- **Prompt**:
What do the lines say, reproduced word for word, from the first of the entries below through the line bearing "Task: Jump to"?

*** Data under study

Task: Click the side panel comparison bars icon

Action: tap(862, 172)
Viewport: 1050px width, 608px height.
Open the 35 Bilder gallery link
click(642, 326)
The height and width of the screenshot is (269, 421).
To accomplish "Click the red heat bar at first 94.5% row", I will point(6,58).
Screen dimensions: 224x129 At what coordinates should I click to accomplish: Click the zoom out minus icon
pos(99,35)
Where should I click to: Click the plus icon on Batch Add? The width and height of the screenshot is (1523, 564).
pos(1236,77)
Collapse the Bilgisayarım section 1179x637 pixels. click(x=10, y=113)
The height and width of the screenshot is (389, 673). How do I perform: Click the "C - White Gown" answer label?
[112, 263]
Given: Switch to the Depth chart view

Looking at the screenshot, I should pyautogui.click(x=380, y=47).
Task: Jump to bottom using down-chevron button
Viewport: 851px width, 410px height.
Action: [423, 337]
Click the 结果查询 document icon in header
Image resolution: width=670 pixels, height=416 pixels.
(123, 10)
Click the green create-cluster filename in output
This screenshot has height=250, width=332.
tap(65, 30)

******

- **Problem solution**:
Task: Click the side panel comparison bars icon

Action: tap(862, 172)
Viewport: 1050px width, 608px height.
Open the 35 Bilder gallery link
click(642, 326)
The height and width of the screenshot is (269, 421).
To accomplish "Click the red heat bar at first 94.5% row", I will point(6,58).
Screen dimensions: 224x129 At what coordinates should I click to accomplish: Click the zoom out minus icon
pos(99,35)
Where should I click to: Click the plus icon on Batch Add? The width and height of the screenshot is (1523, 564).
pos(1236,77)
Collapse the Bilgisayarım section 1179x637 pixels. click(x=10, y=113)
The height and width of the screenshot is (389, 673). How do I perform: Click the "C - White Gown" answer label?
[112, 263]
Given: Switch to the Depth chart view

Looking at the screenshot, I should pyautogui.click(x=380, y=47).
Task: Jump to bottom using down-chevron button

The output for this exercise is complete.